And of course there's the beautiful, and disturbing, scene in which Patrick plays the guitar and sings "Marcy's Song" (picture above) and the actress on the screen seems to become the girl in the song. It's very well done. John Hawkes looks like a mix of a troubadour, a magus and a predator. The scene also reminded me a little bit of the one from Maria's Lovers, when Keith Carradine serenaded Nastassja Kinski with "Maria's eyes". I think that John has a solo album to be released soon, I hope his cover of Jackson Frank's song will be in it.


 Martha Marcy May Marlene isn't flawless, some of the dialogues could have been better for instance, but for a debut movie it's really really good. I'm glad that one of my favourite actors chose it. Because thanks to his Oscar nomination for Winter's Bone, John Hawkes can choose now, and so far he didn't make many mistakes (okay Contagion wasn't a masterpiece but he had such a small part in it...).

• **ACTION ITEM A**: In the review, which film earned John Hawkes his Oscar nomination?
• **ACTION ITEM B**: Please print the passage of the review starting with "Martha Marcy May" and going on through "part in it...).", with no changes.

• **STUDY MATERIAL**:

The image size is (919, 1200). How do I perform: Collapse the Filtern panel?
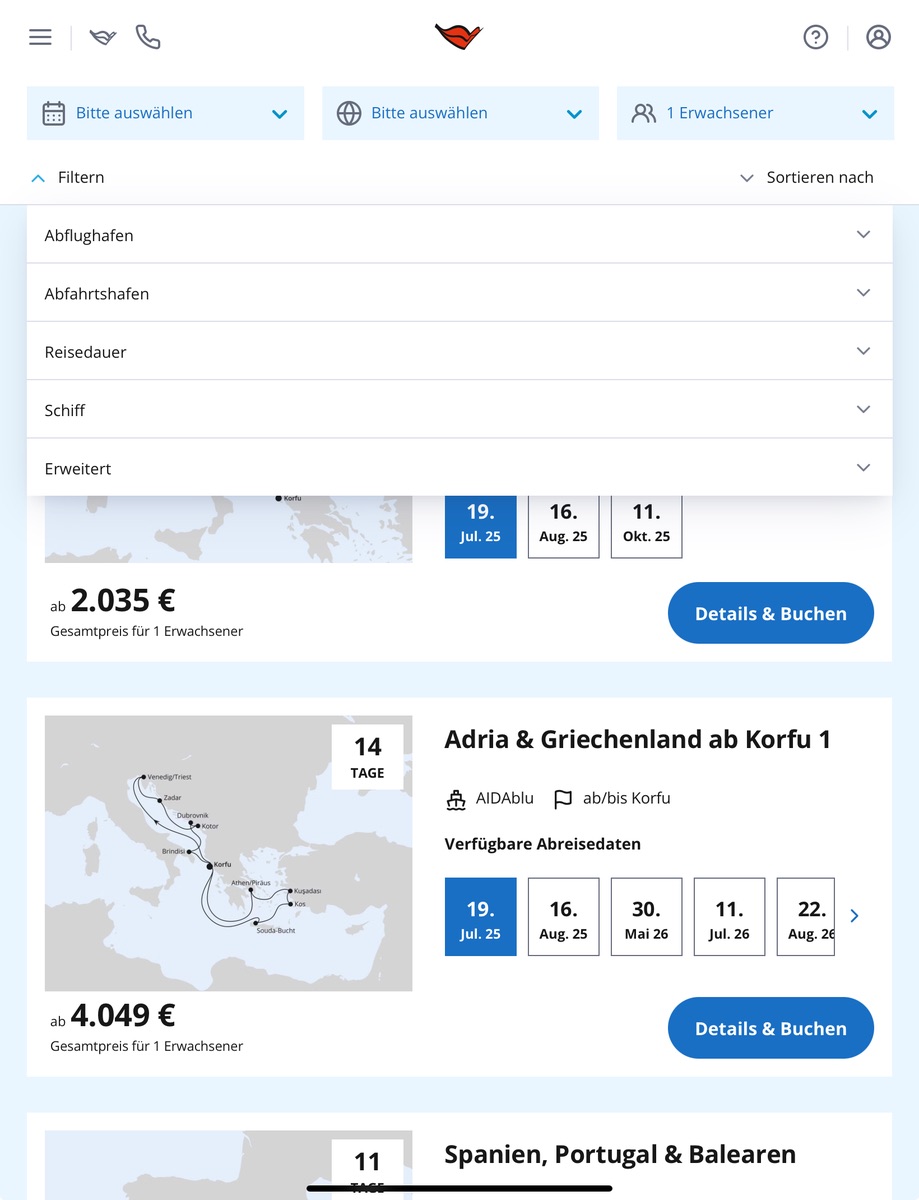pos(68,177)
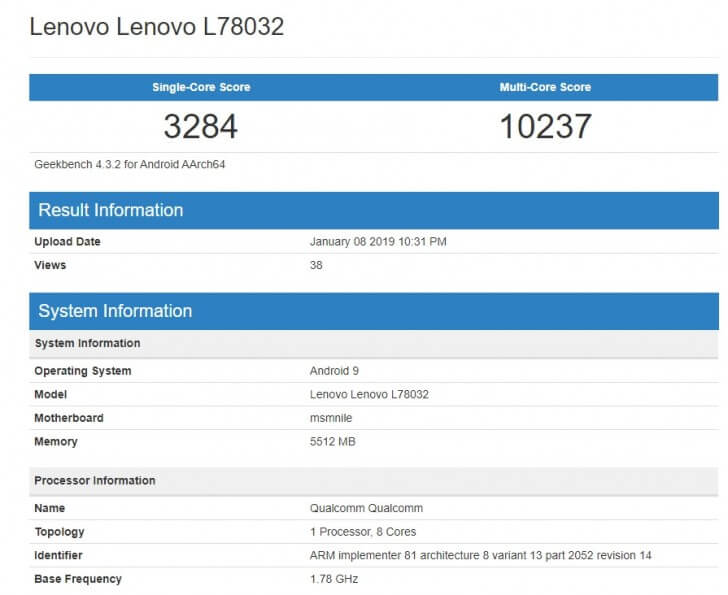
Task: Click the Upload Date row label
Action: 67,242
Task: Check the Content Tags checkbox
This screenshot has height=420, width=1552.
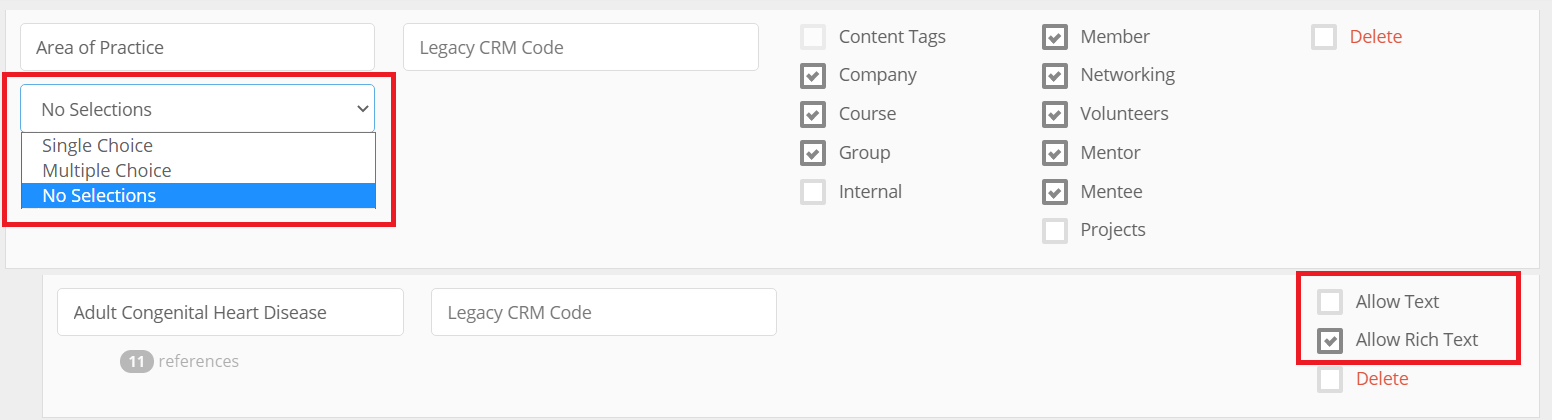Action: 813,37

• **FINAL ANSWER A**: Winter's Bone

• **FINAL ANSWER B**:
Martha Marcy May Marlene isn't flawless, some of the dialogues could have been better for instance, but for a debut movie it's really really good. I'm glad that one of my favourite actors chose it. Because thanks to his Oscar nomination for Winter's Bone, John Hawkes can choose now, and so far he didn't make many mistakes (okay Contagion wasn't a masterpiece but he had such a small part in it...).